(Rows of pointing data)
● ● ● ●

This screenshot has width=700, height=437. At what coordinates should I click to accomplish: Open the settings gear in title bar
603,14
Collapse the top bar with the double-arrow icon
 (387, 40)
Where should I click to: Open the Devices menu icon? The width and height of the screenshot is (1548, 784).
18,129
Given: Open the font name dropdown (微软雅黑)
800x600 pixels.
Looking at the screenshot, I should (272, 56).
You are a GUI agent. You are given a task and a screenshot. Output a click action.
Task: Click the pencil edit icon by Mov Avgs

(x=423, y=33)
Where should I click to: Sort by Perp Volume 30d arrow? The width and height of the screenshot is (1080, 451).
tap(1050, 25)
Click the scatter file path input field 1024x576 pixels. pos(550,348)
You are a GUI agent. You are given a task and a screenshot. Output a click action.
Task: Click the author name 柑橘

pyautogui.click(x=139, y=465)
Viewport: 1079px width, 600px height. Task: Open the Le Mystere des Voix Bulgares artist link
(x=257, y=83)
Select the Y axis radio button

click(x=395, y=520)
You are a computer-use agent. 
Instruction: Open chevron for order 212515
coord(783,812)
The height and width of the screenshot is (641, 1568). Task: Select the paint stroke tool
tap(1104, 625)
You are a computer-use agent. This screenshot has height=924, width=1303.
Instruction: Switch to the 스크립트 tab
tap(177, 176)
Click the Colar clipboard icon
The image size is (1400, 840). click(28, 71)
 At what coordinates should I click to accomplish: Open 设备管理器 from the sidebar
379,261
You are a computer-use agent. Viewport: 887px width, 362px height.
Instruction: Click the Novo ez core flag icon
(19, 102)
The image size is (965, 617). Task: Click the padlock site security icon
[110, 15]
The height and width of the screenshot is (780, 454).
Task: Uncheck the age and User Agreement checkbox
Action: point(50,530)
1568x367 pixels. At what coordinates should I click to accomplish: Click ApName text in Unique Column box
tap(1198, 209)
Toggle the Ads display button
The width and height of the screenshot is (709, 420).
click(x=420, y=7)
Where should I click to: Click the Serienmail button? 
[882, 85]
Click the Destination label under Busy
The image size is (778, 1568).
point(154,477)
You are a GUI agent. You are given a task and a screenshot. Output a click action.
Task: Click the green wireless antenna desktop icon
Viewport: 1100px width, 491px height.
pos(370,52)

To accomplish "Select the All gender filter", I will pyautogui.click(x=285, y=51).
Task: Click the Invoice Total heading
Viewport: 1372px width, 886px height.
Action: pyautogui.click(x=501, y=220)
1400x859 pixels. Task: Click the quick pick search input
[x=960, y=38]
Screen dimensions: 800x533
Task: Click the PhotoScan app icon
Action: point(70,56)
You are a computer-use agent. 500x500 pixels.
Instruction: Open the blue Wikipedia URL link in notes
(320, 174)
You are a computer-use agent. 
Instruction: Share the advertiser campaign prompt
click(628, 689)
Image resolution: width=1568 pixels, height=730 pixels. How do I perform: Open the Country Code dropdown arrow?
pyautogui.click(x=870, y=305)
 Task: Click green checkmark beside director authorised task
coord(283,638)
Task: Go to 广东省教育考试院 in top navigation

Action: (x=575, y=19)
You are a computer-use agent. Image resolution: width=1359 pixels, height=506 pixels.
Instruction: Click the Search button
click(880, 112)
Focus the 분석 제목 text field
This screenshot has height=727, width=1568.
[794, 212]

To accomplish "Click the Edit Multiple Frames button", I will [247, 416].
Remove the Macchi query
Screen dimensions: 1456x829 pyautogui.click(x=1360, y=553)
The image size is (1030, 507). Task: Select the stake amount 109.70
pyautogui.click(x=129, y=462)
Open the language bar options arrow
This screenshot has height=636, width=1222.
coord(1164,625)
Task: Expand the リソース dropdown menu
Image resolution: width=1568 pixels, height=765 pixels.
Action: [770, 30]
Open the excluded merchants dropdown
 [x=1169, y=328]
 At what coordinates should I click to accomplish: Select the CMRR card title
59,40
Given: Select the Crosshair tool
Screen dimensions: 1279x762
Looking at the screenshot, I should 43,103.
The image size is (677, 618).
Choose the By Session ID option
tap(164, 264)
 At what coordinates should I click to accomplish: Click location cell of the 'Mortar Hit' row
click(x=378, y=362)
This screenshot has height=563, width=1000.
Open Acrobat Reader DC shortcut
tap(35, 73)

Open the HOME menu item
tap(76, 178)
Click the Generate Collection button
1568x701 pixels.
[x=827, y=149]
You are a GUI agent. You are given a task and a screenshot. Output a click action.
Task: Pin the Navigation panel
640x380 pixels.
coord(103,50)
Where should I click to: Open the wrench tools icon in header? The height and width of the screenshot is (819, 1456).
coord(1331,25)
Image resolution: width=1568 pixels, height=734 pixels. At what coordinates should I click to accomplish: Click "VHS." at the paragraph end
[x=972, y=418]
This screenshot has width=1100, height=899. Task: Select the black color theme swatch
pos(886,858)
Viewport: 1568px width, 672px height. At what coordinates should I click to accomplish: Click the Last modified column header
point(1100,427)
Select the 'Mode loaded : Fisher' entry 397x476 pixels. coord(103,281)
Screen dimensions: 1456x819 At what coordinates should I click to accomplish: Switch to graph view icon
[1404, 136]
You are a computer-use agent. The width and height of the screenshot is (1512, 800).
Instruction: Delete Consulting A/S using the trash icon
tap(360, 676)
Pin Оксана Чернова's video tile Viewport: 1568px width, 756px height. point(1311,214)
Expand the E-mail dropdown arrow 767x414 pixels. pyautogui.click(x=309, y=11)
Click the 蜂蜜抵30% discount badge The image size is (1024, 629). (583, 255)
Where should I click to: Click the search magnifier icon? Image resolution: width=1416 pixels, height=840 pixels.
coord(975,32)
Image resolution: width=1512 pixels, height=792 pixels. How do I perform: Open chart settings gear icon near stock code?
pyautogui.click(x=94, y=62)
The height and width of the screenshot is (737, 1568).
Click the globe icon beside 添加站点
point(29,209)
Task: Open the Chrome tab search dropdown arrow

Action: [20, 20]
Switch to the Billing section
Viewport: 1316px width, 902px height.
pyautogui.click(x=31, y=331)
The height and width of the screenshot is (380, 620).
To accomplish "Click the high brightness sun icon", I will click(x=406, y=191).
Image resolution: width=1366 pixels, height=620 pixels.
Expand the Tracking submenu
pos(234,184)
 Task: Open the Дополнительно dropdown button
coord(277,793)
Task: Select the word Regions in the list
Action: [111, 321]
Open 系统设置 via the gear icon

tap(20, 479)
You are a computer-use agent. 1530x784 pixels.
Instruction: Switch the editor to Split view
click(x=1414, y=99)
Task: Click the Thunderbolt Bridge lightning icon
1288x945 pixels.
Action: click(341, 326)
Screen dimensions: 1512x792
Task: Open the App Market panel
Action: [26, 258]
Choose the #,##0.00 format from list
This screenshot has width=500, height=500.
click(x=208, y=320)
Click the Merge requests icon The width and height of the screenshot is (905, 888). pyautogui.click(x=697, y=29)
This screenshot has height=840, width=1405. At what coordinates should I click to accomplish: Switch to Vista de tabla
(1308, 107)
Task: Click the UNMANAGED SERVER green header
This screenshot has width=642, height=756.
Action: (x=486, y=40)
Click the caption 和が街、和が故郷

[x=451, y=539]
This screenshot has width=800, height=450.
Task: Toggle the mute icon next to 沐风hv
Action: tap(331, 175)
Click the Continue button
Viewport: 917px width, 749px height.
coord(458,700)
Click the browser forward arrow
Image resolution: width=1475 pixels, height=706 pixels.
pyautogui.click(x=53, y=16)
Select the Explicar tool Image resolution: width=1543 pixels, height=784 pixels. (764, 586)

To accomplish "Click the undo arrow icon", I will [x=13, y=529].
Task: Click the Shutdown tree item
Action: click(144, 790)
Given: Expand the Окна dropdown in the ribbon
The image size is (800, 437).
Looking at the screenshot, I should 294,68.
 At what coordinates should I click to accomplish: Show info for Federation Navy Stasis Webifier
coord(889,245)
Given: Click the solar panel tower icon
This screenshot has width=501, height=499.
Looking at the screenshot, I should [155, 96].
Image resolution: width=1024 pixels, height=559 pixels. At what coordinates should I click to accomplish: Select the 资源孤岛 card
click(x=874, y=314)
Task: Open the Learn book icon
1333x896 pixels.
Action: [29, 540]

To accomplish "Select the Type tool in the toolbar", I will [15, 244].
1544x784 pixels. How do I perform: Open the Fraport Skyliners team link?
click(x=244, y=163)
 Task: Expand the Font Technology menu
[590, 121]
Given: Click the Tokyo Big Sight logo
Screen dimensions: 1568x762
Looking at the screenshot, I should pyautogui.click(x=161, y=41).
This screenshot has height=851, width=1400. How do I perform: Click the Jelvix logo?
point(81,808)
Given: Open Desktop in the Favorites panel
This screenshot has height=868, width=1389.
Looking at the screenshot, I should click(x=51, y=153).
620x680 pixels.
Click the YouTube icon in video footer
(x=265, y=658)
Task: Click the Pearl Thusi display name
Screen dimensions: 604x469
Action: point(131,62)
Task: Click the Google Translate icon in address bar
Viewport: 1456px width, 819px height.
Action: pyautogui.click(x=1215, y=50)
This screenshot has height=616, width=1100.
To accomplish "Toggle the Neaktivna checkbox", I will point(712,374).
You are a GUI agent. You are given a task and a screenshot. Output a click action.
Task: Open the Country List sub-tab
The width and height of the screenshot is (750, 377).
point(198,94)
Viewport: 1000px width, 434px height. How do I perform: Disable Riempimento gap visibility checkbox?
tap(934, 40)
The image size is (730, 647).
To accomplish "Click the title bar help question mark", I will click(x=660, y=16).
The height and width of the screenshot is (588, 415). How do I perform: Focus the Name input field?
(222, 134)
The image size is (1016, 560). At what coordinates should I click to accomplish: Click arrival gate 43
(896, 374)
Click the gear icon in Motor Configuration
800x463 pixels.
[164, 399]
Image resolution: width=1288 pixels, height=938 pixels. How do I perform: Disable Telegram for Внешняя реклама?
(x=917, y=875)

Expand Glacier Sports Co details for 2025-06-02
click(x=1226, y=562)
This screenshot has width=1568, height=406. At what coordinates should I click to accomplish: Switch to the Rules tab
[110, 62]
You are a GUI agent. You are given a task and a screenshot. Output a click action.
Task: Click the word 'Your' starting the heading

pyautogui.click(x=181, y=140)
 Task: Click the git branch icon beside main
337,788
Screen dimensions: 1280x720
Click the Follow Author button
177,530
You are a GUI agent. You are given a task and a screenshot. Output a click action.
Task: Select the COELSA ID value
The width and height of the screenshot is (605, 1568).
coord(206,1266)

● ● ● ●

> [Given exercise] Recast the lines of the listing as a numbered list, leaving out any blank lines: begin at the line that contains "Viewport: 1568px width, 672px" and stop after the line that contains "pyautogui.click(x=94, y=62)".

> [Answer to this task]
1. Viewport: 1568px width, 672px height. At what coordinates should I click to accomplish: Click the Last modified column header
2. point(1100,427)
3. Select the 'Mode loaded : Fisher' entry 397x476 pixels. coord(103,281)
4. Screen dimensions: 1456x819 At what coordinates should I click to accomplish: Switch to graph view icon
5. [1404, 136]
6. You are a computer-use agent. The width and height of the screenshot is (1512, 800).
7. Instruction: Delete Consulting A/S using the trash icon
8. tap(360, 676)
9. Pin Оксана Чернова's video tile Viewport: 1568px width, 756px height. point(1311,214)
10. Expand the E-mail dropdown arrow 767x414 pixels. pyautogui.click(x=309, y=11)
11. Click the 蜂蜜抵30% discount badge The image size is (1024, 629). (583, 255)
12. Where should I click to: Click the search magnifier icon? Image resolution: width=1416 pixels, height=840 pixels.
13. coord(975,32)
14. Image resolution: width=1512 pixels, height=792 pixels. How do I perform: Open chart settings gear icon near stock code?
15. pyautogui.click(x=94, y=62)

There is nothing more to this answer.